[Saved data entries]
··········

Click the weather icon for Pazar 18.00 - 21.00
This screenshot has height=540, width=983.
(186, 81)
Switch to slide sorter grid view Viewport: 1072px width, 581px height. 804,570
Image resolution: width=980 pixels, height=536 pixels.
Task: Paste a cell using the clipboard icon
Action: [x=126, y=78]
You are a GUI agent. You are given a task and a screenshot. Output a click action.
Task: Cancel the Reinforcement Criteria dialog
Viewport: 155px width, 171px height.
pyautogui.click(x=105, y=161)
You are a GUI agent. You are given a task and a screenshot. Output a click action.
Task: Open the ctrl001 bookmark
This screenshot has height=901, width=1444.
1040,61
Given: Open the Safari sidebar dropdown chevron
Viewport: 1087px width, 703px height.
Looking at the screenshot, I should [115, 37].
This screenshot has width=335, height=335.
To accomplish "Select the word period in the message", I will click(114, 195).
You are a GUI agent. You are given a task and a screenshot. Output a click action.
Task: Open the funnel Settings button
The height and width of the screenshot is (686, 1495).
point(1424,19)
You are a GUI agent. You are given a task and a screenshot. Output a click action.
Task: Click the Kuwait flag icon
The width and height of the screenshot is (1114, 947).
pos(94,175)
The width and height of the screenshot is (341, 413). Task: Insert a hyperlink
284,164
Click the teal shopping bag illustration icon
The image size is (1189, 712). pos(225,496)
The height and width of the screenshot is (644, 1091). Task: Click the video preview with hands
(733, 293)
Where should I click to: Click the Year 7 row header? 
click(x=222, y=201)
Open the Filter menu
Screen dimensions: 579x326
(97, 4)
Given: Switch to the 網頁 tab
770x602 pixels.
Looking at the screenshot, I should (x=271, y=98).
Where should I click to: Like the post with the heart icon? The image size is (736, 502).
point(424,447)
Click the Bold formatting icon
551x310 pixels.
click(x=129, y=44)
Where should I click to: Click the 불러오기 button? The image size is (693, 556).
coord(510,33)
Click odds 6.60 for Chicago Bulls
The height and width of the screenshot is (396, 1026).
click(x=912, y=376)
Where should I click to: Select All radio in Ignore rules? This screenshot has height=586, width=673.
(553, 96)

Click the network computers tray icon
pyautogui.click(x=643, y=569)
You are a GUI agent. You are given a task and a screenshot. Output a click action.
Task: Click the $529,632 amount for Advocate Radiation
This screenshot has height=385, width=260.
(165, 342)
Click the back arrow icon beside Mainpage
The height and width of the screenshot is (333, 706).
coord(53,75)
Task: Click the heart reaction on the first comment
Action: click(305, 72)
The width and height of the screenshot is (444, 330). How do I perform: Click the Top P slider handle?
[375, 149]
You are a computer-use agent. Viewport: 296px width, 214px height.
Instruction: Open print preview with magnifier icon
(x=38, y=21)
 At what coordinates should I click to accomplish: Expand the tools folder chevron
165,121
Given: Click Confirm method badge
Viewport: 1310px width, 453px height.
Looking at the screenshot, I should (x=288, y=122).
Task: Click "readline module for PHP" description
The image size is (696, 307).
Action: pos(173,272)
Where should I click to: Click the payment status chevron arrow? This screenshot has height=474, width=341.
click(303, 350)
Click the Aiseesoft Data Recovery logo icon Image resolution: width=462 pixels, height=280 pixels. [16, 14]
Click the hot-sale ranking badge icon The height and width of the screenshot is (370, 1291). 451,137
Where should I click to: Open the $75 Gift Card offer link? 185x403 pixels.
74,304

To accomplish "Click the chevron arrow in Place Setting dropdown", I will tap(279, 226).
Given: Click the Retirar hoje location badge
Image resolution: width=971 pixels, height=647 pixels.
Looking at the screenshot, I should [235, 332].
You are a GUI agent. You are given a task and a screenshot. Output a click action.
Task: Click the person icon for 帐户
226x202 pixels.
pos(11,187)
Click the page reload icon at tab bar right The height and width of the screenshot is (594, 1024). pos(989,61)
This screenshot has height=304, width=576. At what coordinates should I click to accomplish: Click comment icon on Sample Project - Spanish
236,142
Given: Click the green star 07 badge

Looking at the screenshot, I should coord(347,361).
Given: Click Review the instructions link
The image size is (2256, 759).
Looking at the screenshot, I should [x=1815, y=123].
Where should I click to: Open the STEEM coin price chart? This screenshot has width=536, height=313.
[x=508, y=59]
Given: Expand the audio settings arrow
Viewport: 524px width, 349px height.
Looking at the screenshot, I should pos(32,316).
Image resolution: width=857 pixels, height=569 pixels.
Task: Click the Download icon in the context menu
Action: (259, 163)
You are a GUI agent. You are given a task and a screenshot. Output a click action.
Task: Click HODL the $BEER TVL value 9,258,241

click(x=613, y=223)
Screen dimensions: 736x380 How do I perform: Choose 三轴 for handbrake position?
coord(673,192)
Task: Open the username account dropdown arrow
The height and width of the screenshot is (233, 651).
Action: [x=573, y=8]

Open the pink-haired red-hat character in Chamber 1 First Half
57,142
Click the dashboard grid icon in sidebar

··········

▶ **YOUR OBJECTIVE**
Write all the entries out again exactly as they are.

▶ **ANSWER BELOW**
Click the weather icon for Pazar 18.00 - 21.00
This screenshot has height=540, width=983.
(186, 81)
Switch to slide sorter grid view Viewport: 1072px width, 581px height. 804,570
Image resolution: width=980 pixels, height=536 pixels.
Task: Paste a cell using the clipboard icon
Action: [x=126, y=78]
You are a GUI agent. You are given a task and a screenshot. Output a click action.
Task: Cancel the Reinforcement Criteria dialog
Viewport: 155px width, 171px height.
pyautogui.click(x=105, y=161)
You are a GUI agent. You are given a task and a screenshot. Output a click action.
Task: Open the ctrl001 bookmark
This screenshot has height=901, width=1444.
1040,61
Given: Open the Safari sidebar dropdown chevron
Viewport: 1087px width, 703px height.
Looking at the screenshot, I should [115, 37].
This screenshot has width=335, height=335.
To accomplish "Select the word period in the message", I will click(114, 195).
You are a GUI agent. You are given a task and a screenshot. Output a click action.
Task: Open the funnel Settings button
The height and width of the screenshot is (686, 1495).
point(1424,19)
You are a GUI agent. You are given a task and a screenshot. Output a click action.
Task: Click the Kuwait flag icon
The width and height of the screenshot is (1114, 947).
pos(94,175)
The width and height of the screenshot is (341, 413). Task: Insert a hyperlink
284,164
Click the teal shopping bag illustration icon
The image size is (1189, 712). pos(225,496)
The height and width of the screenshot is (644, 1091). Task: Click the video preview with hands
(733, 293)
Where should I click to: Click the Year 7 row header? 
click(x=222, y=201)
Open the Filter menu
Screen dimensions: 579x326
(97, 4)
Given: Switch to the 網頁 tab
770x602 pixels.
Looking at the screenshot, I should (x=271, y=98).
Where should I click to: Like the post with the heart icon? The image size is (736, 502).
point(424,447)
Click the Bold formatting icon
551x310 pixels.
click(x=129, y=44)
Where should I click to: Click the 불러오기 button? The image size is (693, 556).
coord(510,33)
Click odds 6.60 for Chicago Bulls
The height and width of the screenshot is (396, 1026).
click(x=912, y=376)
Where should I click to: Select All radio in Ignore rules? This screenshot has height=586, width=673.
(553, 96)

Click the network computers tray icon
pyautogui.click(x=643, y=569)
You are a GUI agent. You are given a task and a screenshot. Output a click action.
Task: Click the $529,632 amount for Advocate Radiation
This screenshot has height=385, width=260.
(165, 342)
Click the back arrow icon beside Mainpage
The height and width of the screenshot is (333, 706).
coord(53,75)
Task: Click the heart reaction on the first comment
Action: click(305, 72)
The width and height of the screenshot is (444, 330). How do I perform: Click the Top P slider handle?
[375, 149]
You are a computer-use agent. Viewport: 296px width, 214px height.
Instruction: Open print preview with magnifier icon
(x=38, y=21)
 At what coordinates should I click to accomplish: Expand the tools folder chevron
165,121
Given: Click Confirm method badge
Viewport: 1310px width, 453px height.
Looking at the screenshot, I should (x=288, y=122).
Task: Click "readline module for PHP" description
The image size is (696, 307).
Action: pos(173,272)
Where should I click to: Click the payment status chevron arrow? This screenshot has height=474, width=341.
click(303, 350)
Click the Aiseesoft Data Recovery logo icon Image resolution: width=462 pixels, height=280 pixels. [16, 14]
Click the hot-sale ranking badge icon The height and width of the screenshot is (370, 1291). 451,137
Where should I click to: Open the $75 Gift Card offer link? 185x403 pixels.
74,304

To accomplish "Click the chevron arrow in Place Setting dropdown", I will tap(279, 226).
Given: Click the Retirar hoje location badge
Image resolution: width=971 pixels, height=647 pixels.
Looking at the screenshot, I should [235, 332].
You are a GUI agent. You are given a task and a screenshot. Output a click action.
Task: Click the person icon for 帐户
226x202 pixels.
pos(11,187)
Click the page reload icon at tab bar right The height and width of the screenshot is (594, 1024). pos(989,61)
This screenshot has height=304, width=576. At what coordinates should I click to accomplish: Click comment icon on Sample Project - Spanish
236,142
Given: Click the green star 07 badge

Looking at the screenshot, I should coord(347,361).
Given: Click Review the instructions link
The image size is (2256, 759).
Looking at the screenshot, I should [x=1815, y=123].
Where should I click to: Open the STEEM coin price chart? This screenshot has width=536, height=313.
[x=508, y=59]
Given: Expand the audio settings arrow
Viewport: 524px width, 349px height.
Looking at the screenshot, I should pos(32,316).
Image resolution: width=857 pixels, height=569 pixels.
Task: Click the Download icon in the context menu
Action: (259, 163)
You are a GUI agent. You are given a task and a screenshot. Output a click action.
Task: Click HODL the $BEER TVL value 9,258,241

click(x=613, y=223)
Screen dimensions: 736x380 How do I perform: Choose 三轴 for handbrake position?
coord(673,192)
Task: Open the username account dropdown arrow
The height and width of the screenshot is (233, 651).
Action: [x=573, y=8]

Open the pink-haired red-hat character in Chamber 1 First Half
57,142
Click the dashboard grid icon in sidebar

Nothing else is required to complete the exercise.